A boy wears a dark gray spring school uniform jacket and black shorts, with a clean white shirt inside.

For some reason, his right hand is wrapped in bandages, and his right eye is tightly covered by his hair, giving off a mysterious feeling.

A bright red higanbana petal spins above the classroom, where no one pays attention.

Qi’s background is always a mystery.

"So who are you, and why did you come here!"

But the higanbana clearly does not want you to know any of that.

Problem Description

Qi gave Han a tree numbered $1\sim n$ . Each node originally had a node value, and some edges have edge weights while others do not. However, Qi erased the node values. Han only knows that all node values are integers, and are between $l$ and $r$ (inclusive). Also, node values and edge weights satisfy the following special relationship:

For edges with edge weights, the sum of the node values of the two endpoints must equal the edge weight.
For edges without edge weights, there is no restriction.

Qi asks Han how many different ways there are to fill in the node values. Two fillings are different if and only if there exists at least one node whose value is different. However, Han cannot solve this problem.

Han asks you to solve it.

Input Format

This problem has multiple test cases.

The first line contains an integer $T$ , representing the number of test cases.

For each test case:

The first line contains three integers $n,l,r$ , meaning the tree has $n$ nodes, and the node value range is $[l,r]$ .

The next $n-1$ lines each start with an integer $op$ . If $op=0$ , this edge has no edge weight; if $op=1$ , this edge has an edge weight.

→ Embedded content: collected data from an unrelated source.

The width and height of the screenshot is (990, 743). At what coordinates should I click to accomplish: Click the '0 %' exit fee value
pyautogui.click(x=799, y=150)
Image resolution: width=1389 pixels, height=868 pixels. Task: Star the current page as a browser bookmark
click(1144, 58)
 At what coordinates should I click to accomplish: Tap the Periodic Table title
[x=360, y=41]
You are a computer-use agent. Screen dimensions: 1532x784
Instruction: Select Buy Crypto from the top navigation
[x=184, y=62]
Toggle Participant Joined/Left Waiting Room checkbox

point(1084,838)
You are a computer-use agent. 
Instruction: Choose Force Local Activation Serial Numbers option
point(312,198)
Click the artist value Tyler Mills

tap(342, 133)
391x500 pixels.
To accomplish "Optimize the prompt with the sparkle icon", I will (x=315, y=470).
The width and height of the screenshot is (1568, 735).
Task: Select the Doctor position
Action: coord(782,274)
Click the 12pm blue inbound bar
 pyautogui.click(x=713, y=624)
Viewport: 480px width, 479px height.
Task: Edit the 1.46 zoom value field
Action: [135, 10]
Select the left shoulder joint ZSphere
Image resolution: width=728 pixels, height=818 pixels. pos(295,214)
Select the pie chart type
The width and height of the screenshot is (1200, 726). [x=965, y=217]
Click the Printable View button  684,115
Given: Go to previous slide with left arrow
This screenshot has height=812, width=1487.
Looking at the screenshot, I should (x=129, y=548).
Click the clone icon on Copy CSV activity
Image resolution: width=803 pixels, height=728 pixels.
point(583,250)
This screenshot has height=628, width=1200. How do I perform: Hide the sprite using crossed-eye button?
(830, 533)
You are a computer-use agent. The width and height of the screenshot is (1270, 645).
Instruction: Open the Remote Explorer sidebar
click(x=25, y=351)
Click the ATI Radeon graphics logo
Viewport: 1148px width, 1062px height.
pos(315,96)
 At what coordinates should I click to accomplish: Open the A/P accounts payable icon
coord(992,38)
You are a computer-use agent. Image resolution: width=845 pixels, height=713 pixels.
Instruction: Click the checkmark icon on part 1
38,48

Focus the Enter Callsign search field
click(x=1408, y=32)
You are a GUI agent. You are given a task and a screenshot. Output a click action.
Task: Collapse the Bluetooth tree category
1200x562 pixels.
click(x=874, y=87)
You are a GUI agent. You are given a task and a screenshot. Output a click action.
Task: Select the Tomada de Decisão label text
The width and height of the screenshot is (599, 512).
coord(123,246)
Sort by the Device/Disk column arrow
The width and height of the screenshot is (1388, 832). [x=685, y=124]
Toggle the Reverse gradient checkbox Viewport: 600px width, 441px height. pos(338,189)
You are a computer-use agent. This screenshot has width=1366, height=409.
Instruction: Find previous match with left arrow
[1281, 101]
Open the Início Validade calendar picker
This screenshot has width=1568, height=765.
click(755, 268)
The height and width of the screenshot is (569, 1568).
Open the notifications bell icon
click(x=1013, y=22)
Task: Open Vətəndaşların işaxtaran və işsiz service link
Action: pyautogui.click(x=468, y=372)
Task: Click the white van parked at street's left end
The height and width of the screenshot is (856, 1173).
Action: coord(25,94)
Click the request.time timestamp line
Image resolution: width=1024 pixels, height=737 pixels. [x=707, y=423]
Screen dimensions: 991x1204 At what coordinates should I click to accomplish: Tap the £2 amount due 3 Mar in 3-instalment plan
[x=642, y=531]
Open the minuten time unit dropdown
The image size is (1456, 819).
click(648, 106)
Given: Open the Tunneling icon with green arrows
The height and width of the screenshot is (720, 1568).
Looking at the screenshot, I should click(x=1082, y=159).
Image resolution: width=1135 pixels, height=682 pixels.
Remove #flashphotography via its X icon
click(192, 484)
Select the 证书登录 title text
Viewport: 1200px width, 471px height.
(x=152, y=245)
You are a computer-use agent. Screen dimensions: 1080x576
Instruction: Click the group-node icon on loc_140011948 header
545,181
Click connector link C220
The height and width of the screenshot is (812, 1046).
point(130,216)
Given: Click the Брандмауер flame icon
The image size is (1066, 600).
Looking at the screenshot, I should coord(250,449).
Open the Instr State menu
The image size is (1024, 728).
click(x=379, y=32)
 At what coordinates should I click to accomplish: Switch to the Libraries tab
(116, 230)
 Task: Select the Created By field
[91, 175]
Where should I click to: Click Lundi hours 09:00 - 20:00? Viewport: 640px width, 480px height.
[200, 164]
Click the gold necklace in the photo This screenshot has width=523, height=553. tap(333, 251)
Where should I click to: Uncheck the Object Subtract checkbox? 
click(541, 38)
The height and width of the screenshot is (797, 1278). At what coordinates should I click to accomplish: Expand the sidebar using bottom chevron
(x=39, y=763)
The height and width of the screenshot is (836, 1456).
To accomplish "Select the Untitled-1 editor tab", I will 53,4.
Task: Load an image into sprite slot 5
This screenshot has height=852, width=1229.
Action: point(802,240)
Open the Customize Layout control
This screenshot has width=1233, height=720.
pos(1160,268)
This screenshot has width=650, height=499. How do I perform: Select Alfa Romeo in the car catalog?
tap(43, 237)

If $op=0$ , then input two integers $u,v$ , meaning this edge connects nodes $u,v$ .
If $op=1$ , then input three integers $u,v,w$ , meaning there is an edge of weight $w$ connecting nodes $u,v$ .

Output Format

For each test case, output one integer per line, representing the number of ways to fill in the node values. The answer should be taken modulo $10^9+7$ .

5
6480

Hint

Sample Explanation

For the first test case in the sample, we can get the following graph:

The $5$ filling methods are:

$\{0,2,2,0,0,3\}\\\{0,2,2,0,1,3\}\\\{0,2,2,0,2,3\}\\\{0,2,2,0,3,3\}\\\{0,2,2,0,4,3\}$

It can be proven that no other filling methods exist.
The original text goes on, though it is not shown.